**Task item**
Copy the lines below, beginning with the one that contains "The width and height of the screenshot is (1348, 1011)." and continuing through the final line, exactly as written and with no other lines.
##############################
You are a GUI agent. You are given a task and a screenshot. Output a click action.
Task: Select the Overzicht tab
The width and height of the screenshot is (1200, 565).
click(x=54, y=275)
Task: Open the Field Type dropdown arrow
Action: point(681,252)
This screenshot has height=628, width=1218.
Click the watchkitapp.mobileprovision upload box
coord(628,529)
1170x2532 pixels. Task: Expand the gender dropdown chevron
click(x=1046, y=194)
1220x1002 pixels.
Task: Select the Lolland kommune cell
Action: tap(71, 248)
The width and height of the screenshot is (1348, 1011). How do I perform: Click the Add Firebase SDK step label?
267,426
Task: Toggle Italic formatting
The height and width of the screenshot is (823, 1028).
##############################
**Exercise output**
The width and height of the screenshot is (1348, 1011). How do I perform: Click the Add Firebase SDK step label?
267,426
Task: Toggle Italic formatting
The height and width of the screenshot is (823, 1028).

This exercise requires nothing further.